After showing Josh my first designs, we talked about altering them when moving into 3D in order to make best use of the screen size that they would be showed on. Obviously if I were making a game that was going to be played on a 50-inch HDTV, I would be trying to make the models as accurate and close to the concept drawings as possible, but since they are going to be displayed on a 4 inch PSP screen I will have to adjust them accordingly to make the most important parts more visible.

Also, I've got to keep the poly count down to a minimum and this has been my first real challenge using Maya. You would think it would be easier to make a simple blocky model but I personally found it instinctual to try and include ALL the detail and so ironing out all those curvy edges and protruding shapes has been quite a challenge. Since these guys are gonna be pretty tiny on the screen, I bulked them out a little and made sure both the back and the shoulders have quite large surface areas which I can draw detail into when I texture them. Other than that, it's been pretty much the standard arms, legs and head. Maybe when I move onto Zbrush I can think about modelling individual zips, scratches in the armour and dust on the visor =P

I also did a vehicle! XD

And if I'm honest, I designed it with the format at the front of my mind and as such it is a fairly simple shape. Although I'm yet to name it, this Tank/Bike is the personal one-man ride for these soldiers and would be used in game to cover huge open areas and reach lurking enemies. As mentioned in my last post, I still have this vision of being able to bring down such creatures with ropes ala Star Wars snow speeders.

As far as modelling was concerned I was lucky enough to have Kaile explain how to project my concepts onto flat surfaces and then build them to the exact specifications which really helped as this did actually turn out to be quite an odd shape to model. The main body is pretty much just a block, but I wanted the wheels to be able to rotate and the back legs to be hinged. Josh also suggested animating the 'ears' in order to enhance the feeling of speed while driving.

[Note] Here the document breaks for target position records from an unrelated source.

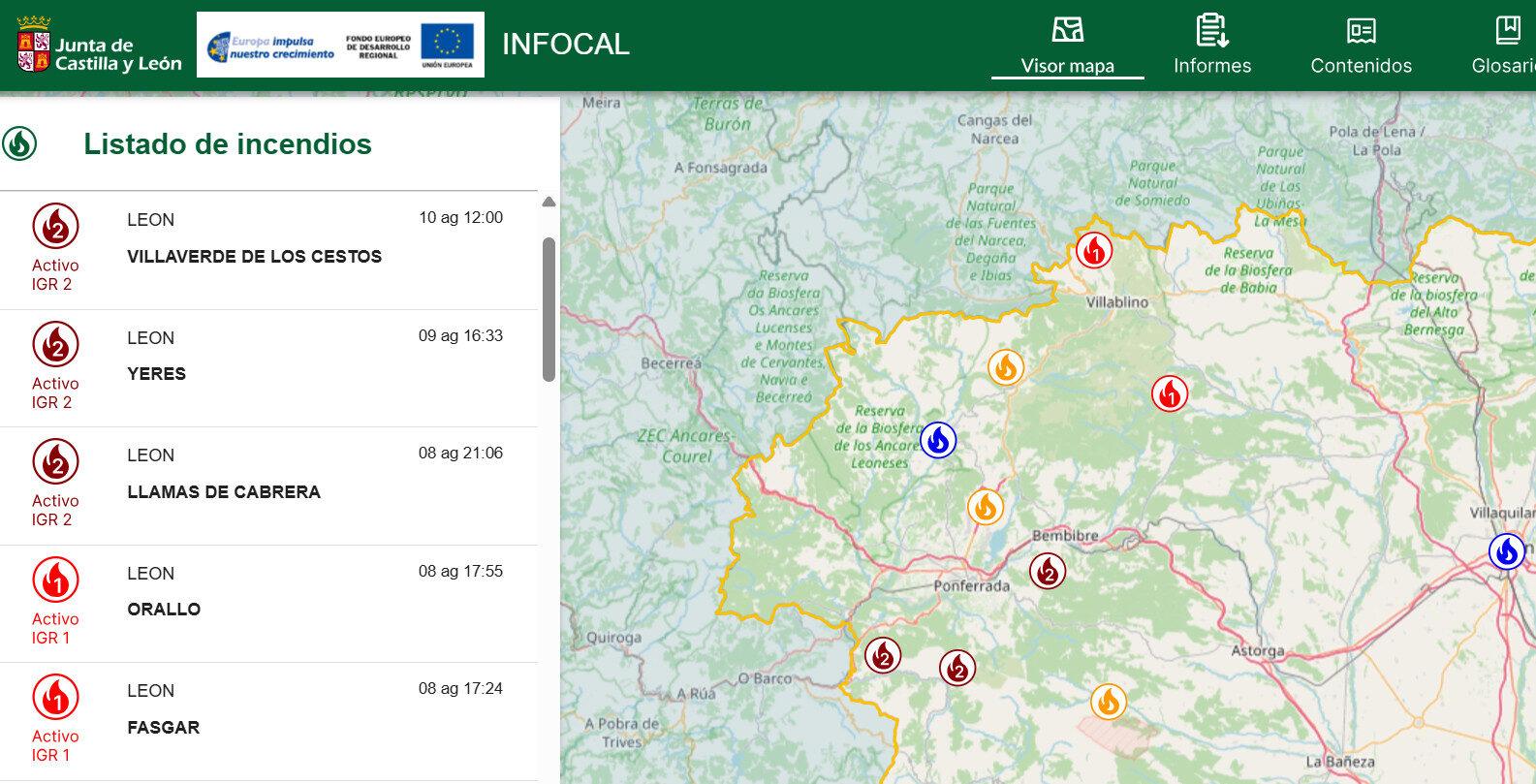
Task: Switch to the Informes section
Action: tap(1211, 46)
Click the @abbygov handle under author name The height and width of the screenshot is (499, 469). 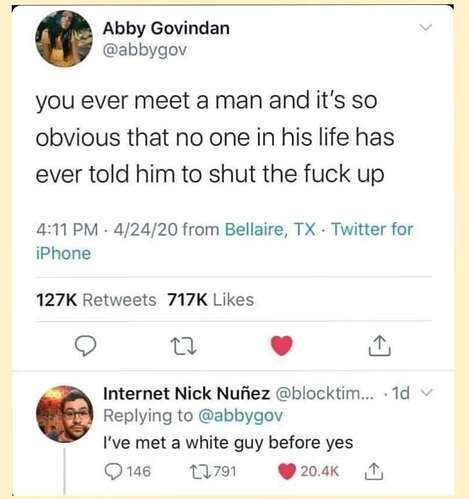(x=145, y=50)
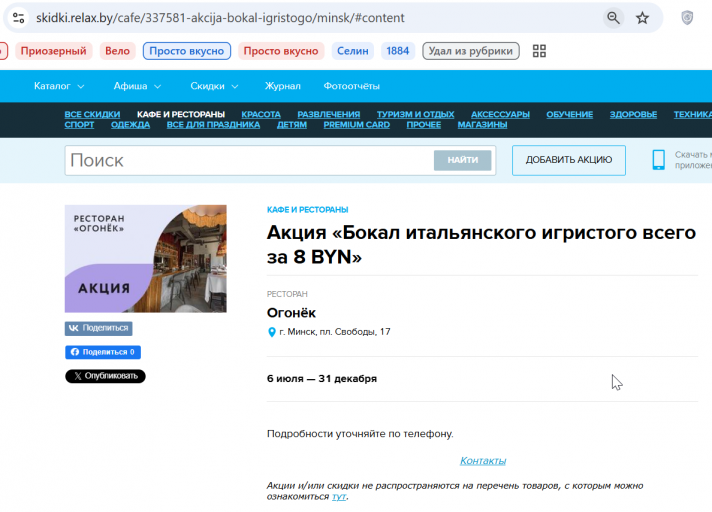Image resolution: width=712 pixels, height=512 pixels.
Task: Click the Добавить акцию button
Action: point(569,160)
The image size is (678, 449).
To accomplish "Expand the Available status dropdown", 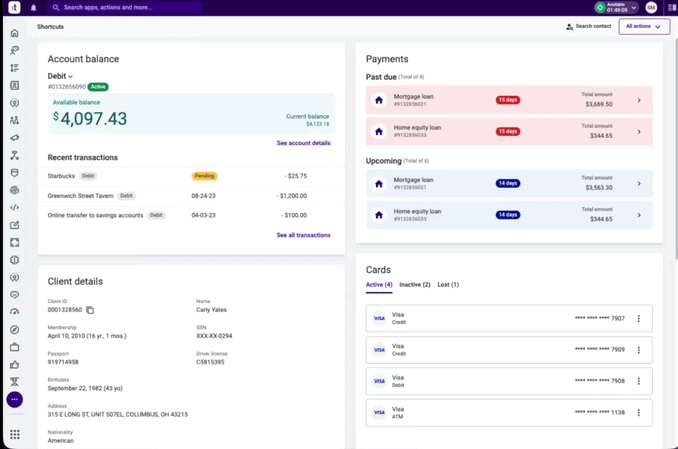I will click(617, 7).
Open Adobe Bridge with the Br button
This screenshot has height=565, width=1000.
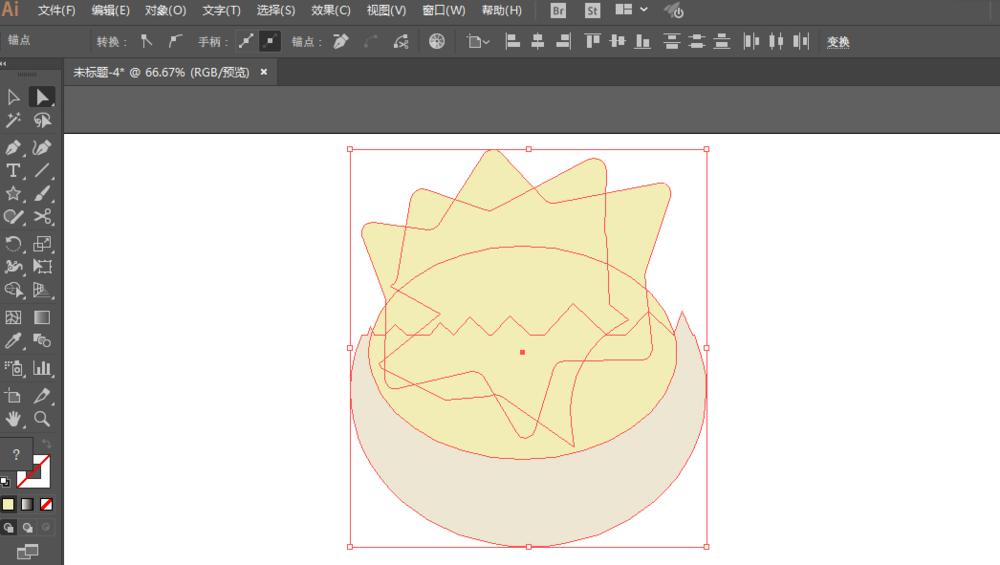pos(558,11)
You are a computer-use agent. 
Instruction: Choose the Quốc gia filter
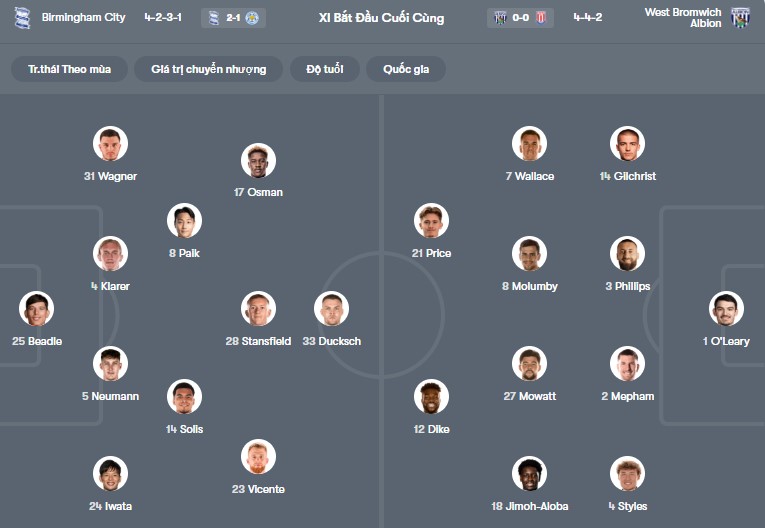click(x=406, y=69)
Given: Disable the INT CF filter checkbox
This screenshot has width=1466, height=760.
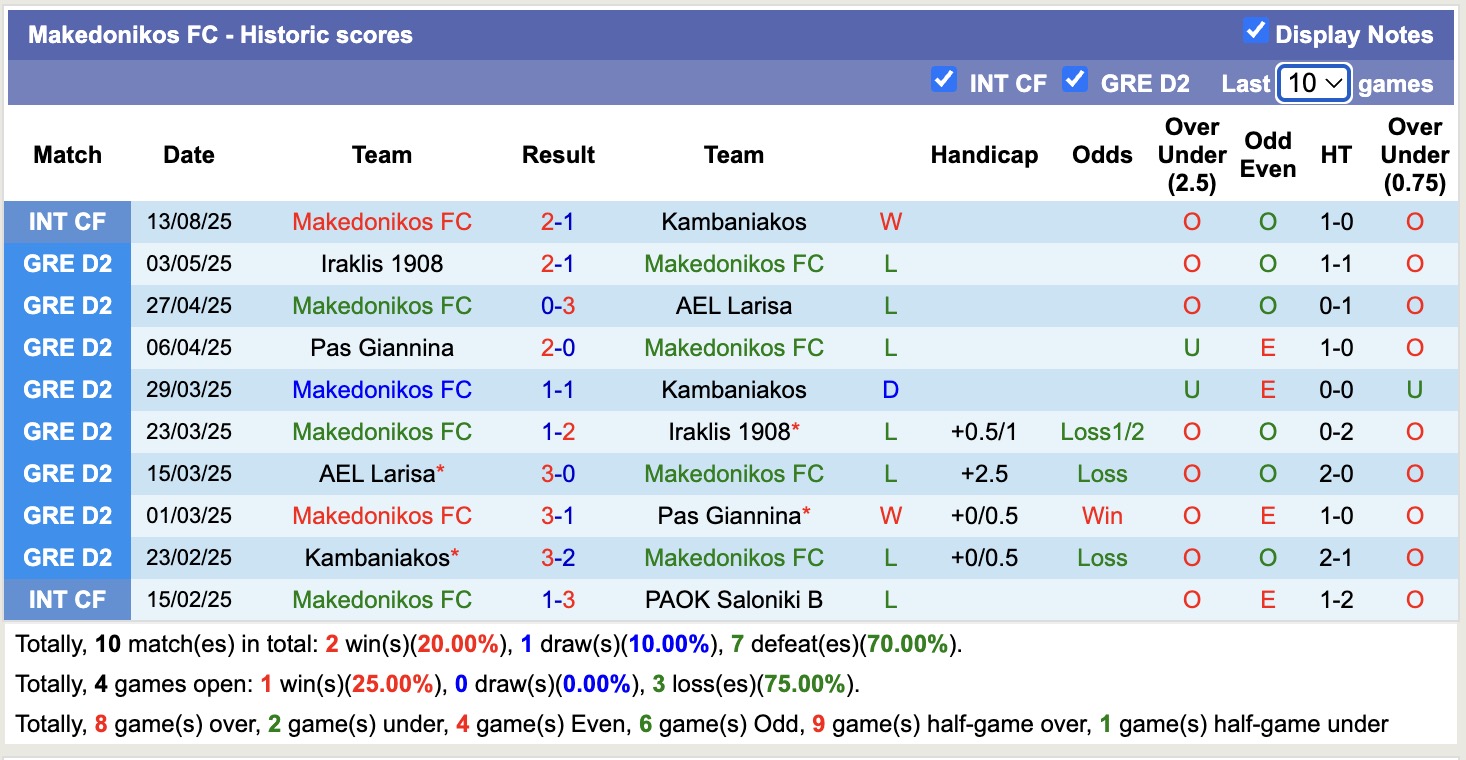Looking at the screenshot, I should [943, 79].
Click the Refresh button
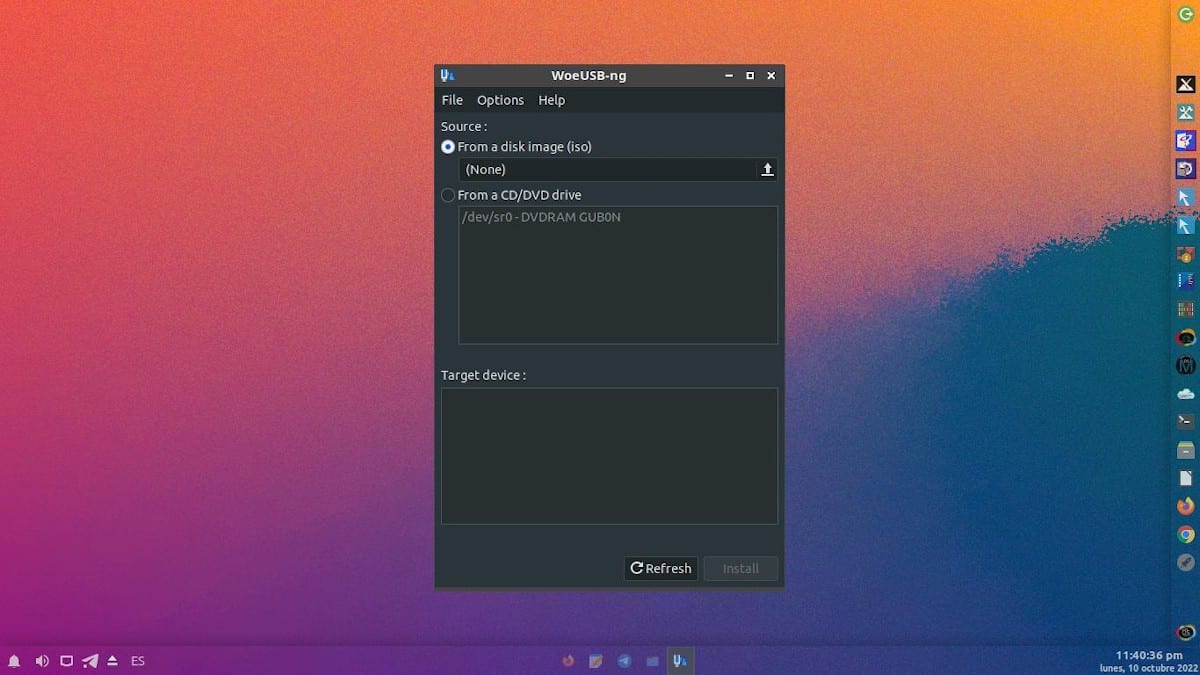 point(660,568)
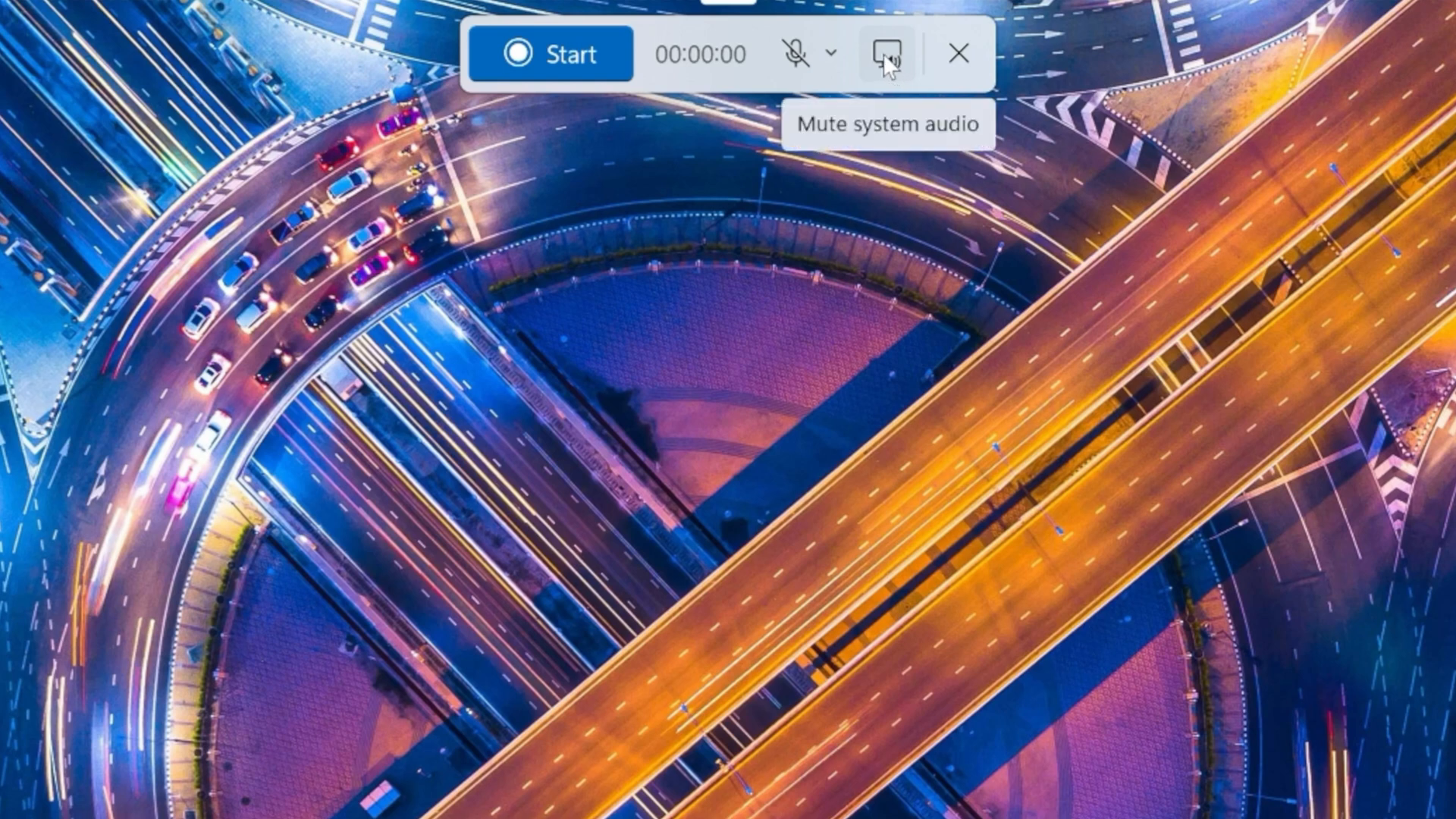Open audio input options via the down arrow
The height and width of the screenshot is (819, 1456).
point(830,53)
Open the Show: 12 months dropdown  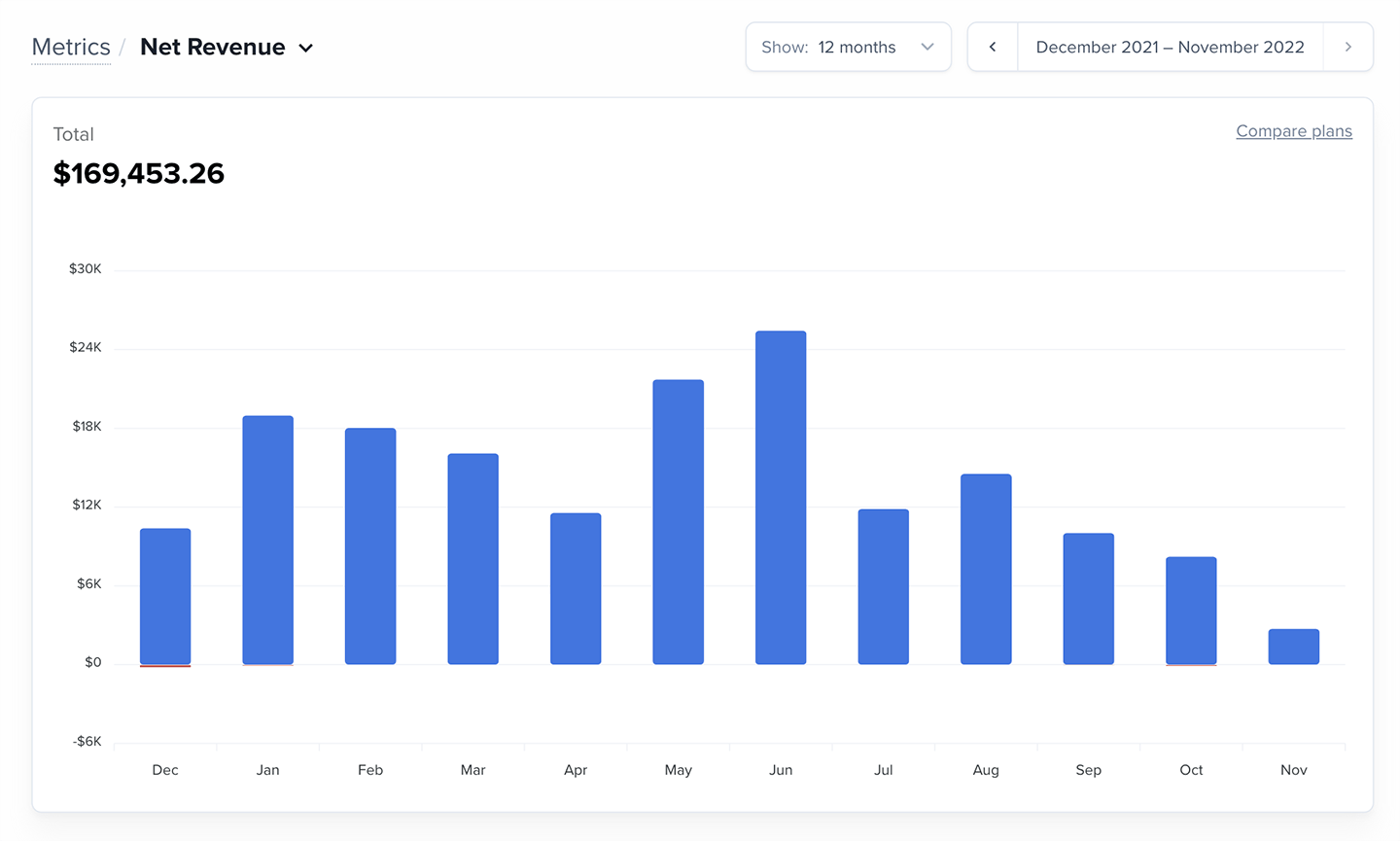pos(848,46)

Here I had a quick go at an environmental texture. Very simple flat square with some nice painting and grass/sand texture overlays. I've photoshopped it onto a lovely picture of a PSP GO and stuck the render of the unfinished soldier in too, to give an idea of what I'm aiming to show in April. Hopefully I can get a couple of animated soldier and a Vehicle navigating one or two small terrains and possibly display them as videos on an actual PSP!

and finally ...HELP!

I have come to mapping the Bike today and got as far as Planar mapping all the flat surfaces, leaving the wheels till last. I thought it would be a simple case of Cylindrical mapping, but whenever I try, it's projecting on the wrong axis (as shown in the screenshot). I can't seem to be able to find out how to adjust this even though I'm sure it's insanely easy. If anyone can help explain what I'm doing wrong, it would be much appreciated (I have scoured the net too, to no avail!)

Also, The vehicle is actually made up of 9 separate objects which have been parented up and so far I have mapped them all to a single UV map. It has only just occurred to me that when I go to apply the textures, Maya might be expecting me to drop a separate map onto each object - is that right? or can I do it all on one? Gah!

I have begun the process of creating my soldiers skeleton and weighting all the joints but I will leave that for another day and we can all laugh at the no doubt mind-bending results! =S

...until next time...

1 comment:

  1. Looks like I know what I'm doing now~ For mapping the wheel, there are a couple of ways you can do that, cynlindrical or automatic. Both require some snazzy UV editing that I don't think Josh has showed you yet (both involve cutting and sowing UVs). The wheel on the vehicle looks dangerously high poly, for a wheel you could probably lessen the divisions substantially and still hold a nice silhouette at a distance.